Document text START

No. DA 06-0022
IN THE SUPREME COURT OF THE STATE OF MONTANA
2006 MT 325N
IN THE MATTER OF THE MENTAL
HEALTH OF M.B.,
Respondent and Appellant.
APPEAL FROM: The District Court of the Eighth Judicial District,
In and For the County of Cascade, Cause No. CDI 2005-025,
Honorable Kenneth Neill, Presiding Judge
COUNSEL OF RECORD:
For Appellant:
Lawrence A. LaFountain, Attorney at Law, Great Falls, Montana
For Respondent:
Hon. Mike McGrath, Montana Attorney General, Mark W. Mattioli,
Assistant Attorney General, Helena, Montana
Brant Light, Cascade County Attorney, Marvin Anderson,
Deputy County Attorney, Great Falls, Montana
Submitted on Briefs: October 10, 2006
Decided: December 12, 2006
Filed:
__________________________________________
Clerk
Justice James C. Nelson delivered the Opinion of the Court.
¶1 Pursuant to Section 1, Paragraph 3(d)(v), Montana Supreme Court 1996 Internal
Operating Rules, as amended in 2003, the following memorandum decision shall not be
cited as precedent. Its case title, Supreme Court cause number and disposition shall be
included in this Court’s quarterly list of noncitable cases published in the Pacific
Reporter and Montana Reports.

Document text END

→ Work task: For each statement, say yes or no as to whether it agrees with the court opinion, and quote the exact words from the court opinion that decide it. 1. The appeal came from a district court in Cascade County. 2. The case was argued orally before it was decided. 3. The memorandum decision may be cited as precedent.

Extracted data START

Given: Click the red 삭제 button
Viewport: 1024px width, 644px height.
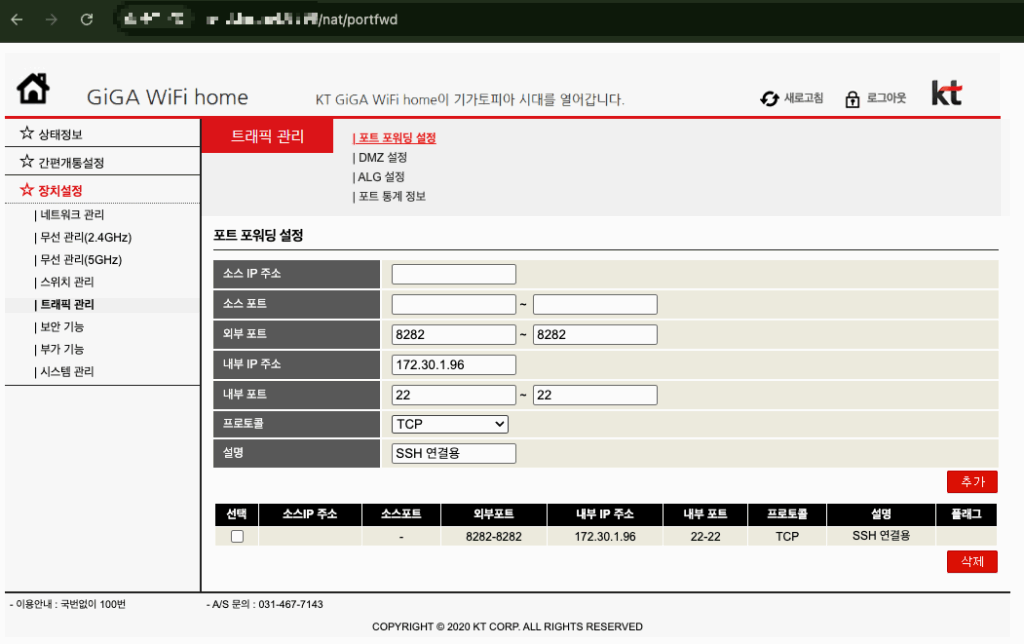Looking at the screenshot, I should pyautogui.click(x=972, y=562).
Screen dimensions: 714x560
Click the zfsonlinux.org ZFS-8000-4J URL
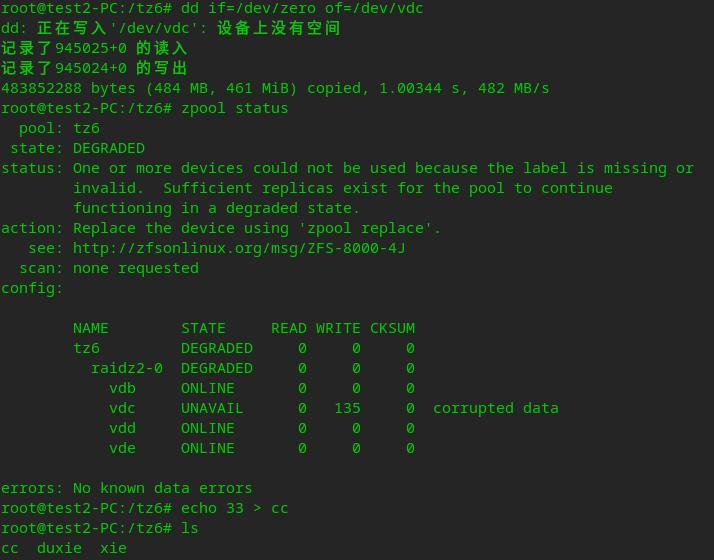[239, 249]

Extracted data END
Extracted data START

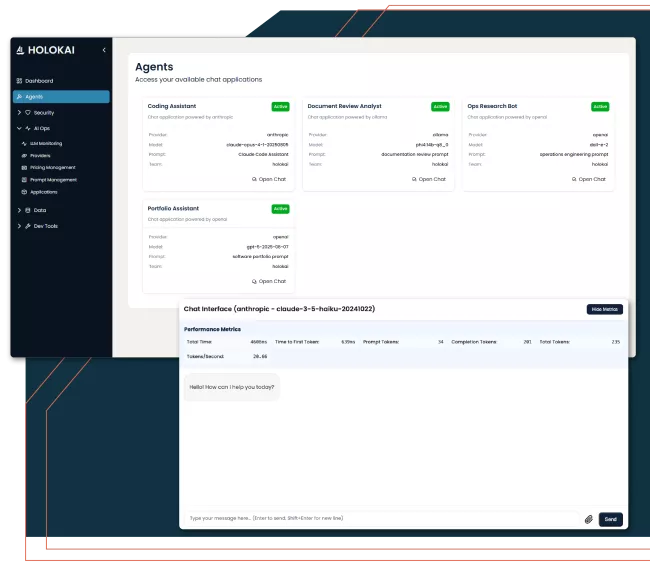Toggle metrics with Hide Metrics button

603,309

Extracted data END

→ Expected output:
1. Yes: "In and For the County of Cascade"
2. No: "Submitted on Briefs: October 10, 2006"
3. No: "the following memorandum decision shall not be cited as precedent"